Inspiration ⇨ Modèles

26.09.2023
3/2023

Les modèles n’exercent pas la même influence sur tout le monde: depuis plusieurs décennies, des études démontrent que les femmes réagissent mieux aux modèles de rôle féminins que masculins. Autre constat: les idoles géographiquement proches ont plus d’impact que les célébrités éloignées.

Rôle de modèle ou modèle de rôle?

Depuis sa création, la célèbre poupée Barbie, ennemi numéro un de tous les féministes, a enregistré plus d’un milliard de ventes dans le monde entier. Et en ce moment, un long-métrage plein d’ironie, qui rencontre un succès retentissant, rend un dernier hommage à l’icône de plastique, qui a incarné le rôle de la femme américaine d’après-guerre durant des décennies. D’après diverses études, elle aurait ainsi influencé plusieurs générations de femmes (et d’hommes).

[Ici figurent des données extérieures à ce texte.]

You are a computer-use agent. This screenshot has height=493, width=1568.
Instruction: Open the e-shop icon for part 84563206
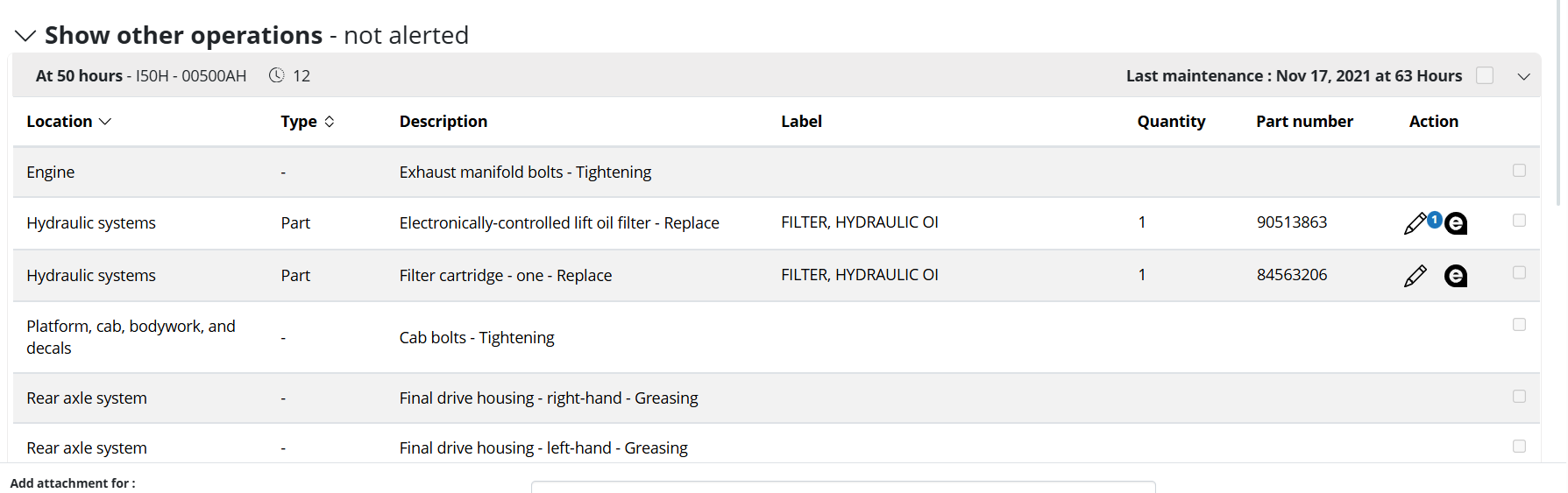1456,276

Néanmoins, on sait depuis longtemps que les femmes sont beaucoup plus sensibles que les hommes aux modèles et, surtout, aux modèles féminins. Prenons un exemple: dans les années 70, quelques petites filles rêvaient probablement déjà de faire un vol dans l’espace. Mais c’est en 1983, sous l’influence de Sally Ride, première Américaine envoyée dans l’espace par la NASA, que les candidates potentielles se sont multipliées (Mattel a dédié une Barbie à l’astronaute après son décès en 2019).

Depuis lors, des dizaines d’études ont révélé qu’au-delà des stéréotypes, les femmes sont particulièrement réceptives aux modèles féminins, comme s’il s’agissait d’un rappel à l’ordre: «Hé, nous aussi nous pouvons le faire!»

C’est ce qu’a démontré la psychologue canadienne Penelope Lockwood dans le cadre d’une expérience, au cours de laquelle des étudiantes de son université et d’autres étudiants devaient évaluer de prétendus articles de presse. En réalité, il s’agissait de textes rédigés expressément pour l’expérience, relatant des découvertes faites par des personnages inventés dans le cadre d’études des participantes et des participants. Pour exactement la moitié d’entre eux, l’histoire était celle d’un homme. Pour l’autre moitié, il s’agissait d’une femme. Les réponses aux questions posées après la lecture ont révélé que les étudiantes avaient été beaucoup plus inspirées par les personnages féminins que masculins. En revanche, pour les étudiants, le sexe des personnages n’avait eu aucune influence. La raison de ce constat est simple: les hommes ne considèrent aucun objectif de performance comme inatteignable pour eux, alors que les femmes butent souvent contre des plafonds de verre ou des barrières dues aux stéréotypes.

À Harvard, une autre expérience a montré que, dans le cadre d’un prétendu test destiné à l’élite des mathématiques, les femmes avaient beaucoup mieux réussi lorsqu’elles étaient interrogées par une experte plutôt que par un expert. Et cela même si l’experte n’était pas présente en chair et en os, mais se faisait excuser et que le test se déroulait en son absence (résultat d’une étude complémentaire).

À la lumière de ces conclusions, toutes les éditions spéciales de la Barbie d’origine, comme la version Sally Ride, les figurines à la peau mate ou à mobilité réduite, commercialisées par le fabricant de jouets Mattel, se justifient pleinement en tant que modèles de rôle et de comportement émancipé.

Heureusement, d’autres études démontrent toutefois que nous sommes tous nettement plus motivés par les idoles qui sont physiquement proches de nous que par n’importe quelle figure emblématique célèbre. D’après Penelope Lockwood, si le phénomène concerne en particulier les femmes, c’est parce que les célébrités «officielles» sont en réalité valorisées par une instance masculine, dans une société dominée par les hommes.